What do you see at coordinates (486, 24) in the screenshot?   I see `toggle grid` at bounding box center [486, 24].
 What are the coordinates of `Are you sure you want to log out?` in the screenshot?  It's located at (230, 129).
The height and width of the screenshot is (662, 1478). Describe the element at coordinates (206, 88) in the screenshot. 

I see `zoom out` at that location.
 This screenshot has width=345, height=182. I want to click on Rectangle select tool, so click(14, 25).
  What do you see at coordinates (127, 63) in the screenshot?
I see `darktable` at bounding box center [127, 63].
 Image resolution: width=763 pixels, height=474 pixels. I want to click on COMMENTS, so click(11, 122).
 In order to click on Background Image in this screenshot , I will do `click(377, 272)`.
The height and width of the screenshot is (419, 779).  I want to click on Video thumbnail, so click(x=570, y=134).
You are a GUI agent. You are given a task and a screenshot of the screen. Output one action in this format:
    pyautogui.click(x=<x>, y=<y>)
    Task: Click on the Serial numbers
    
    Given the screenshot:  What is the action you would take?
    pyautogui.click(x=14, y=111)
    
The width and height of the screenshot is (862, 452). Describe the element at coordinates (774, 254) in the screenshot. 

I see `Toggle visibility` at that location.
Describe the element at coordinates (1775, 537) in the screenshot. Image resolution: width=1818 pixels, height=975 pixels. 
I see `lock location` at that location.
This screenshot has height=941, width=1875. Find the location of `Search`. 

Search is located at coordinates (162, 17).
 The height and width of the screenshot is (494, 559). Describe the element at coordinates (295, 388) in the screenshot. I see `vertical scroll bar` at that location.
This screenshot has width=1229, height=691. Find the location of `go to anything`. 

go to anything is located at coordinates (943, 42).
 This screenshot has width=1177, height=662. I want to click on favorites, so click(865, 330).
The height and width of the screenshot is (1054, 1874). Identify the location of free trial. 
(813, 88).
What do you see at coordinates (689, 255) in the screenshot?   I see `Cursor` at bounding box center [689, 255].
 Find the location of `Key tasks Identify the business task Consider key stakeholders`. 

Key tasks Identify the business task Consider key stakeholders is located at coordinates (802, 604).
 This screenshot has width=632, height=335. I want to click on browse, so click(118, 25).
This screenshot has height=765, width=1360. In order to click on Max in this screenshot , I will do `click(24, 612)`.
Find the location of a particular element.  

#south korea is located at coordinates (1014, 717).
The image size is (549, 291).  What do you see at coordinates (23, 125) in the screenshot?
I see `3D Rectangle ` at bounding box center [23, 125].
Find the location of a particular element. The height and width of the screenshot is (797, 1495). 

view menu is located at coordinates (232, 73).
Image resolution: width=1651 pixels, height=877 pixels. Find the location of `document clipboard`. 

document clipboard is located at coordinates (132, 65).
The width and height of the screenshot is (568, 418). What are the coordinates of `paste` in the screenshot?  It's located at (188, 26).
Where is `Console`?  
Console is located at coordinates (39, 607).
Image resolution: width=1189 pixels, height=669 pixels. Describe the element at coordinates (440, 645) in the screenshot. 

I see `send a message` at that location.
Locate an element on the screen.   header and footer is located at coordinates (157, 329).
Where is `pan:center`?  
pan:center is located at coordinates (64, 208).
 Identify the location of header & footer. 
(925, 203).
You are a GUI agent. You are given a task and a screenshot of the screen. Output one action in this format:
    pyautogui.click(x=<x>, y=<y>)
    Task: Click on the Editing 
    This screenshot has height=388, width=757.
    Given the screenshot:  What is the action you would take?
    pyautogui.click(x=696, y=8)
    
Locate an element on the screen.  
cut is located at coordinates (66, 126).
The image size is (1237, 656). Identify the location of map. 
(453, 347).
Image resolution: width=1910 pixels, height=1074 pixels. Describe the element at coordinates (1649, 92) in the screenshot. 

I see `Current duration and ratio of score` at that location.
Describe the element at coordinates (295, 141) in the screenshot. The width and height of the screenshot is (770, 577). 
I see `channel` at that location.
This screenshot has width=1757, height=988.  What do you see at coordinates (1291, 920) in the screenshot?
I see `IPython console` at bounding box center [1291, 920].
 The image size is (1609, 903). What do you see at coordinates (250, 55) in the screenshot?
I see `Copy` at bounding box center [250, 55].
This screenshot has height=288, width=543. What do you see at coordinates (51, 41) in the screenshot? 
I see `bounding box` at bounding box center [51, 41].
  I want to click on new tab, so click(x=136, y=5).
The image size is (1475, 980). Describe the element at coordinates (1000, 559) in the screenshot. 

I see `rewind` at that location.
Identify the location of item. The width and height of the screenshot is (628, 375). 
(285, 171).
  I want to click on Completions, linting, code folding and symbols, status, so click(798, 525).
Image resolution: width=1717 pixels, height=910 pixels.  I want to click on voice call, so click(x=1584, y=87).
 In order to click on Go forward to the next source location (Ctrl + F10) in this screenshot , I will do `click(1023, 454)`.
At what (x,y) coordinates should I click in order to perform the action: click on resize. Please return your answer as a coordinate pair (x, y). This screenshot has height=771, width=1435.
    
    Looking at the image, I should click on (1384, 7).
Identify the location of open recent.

------

Aim of the task: Starting at the first line and stopping after the line that has "at (230, 129).", update the lines by replacing "in the screenshot" with "on the screen" and keeping everything else the same. Give only those lines.

Response:
What do you see at coordinates (486, 24) on the screen?   I see `toggle grid` at bounding box center [486, 24].
 What are the coordinates of `Are you sure you want to log out?` on the screen?  It's located at (230, 129).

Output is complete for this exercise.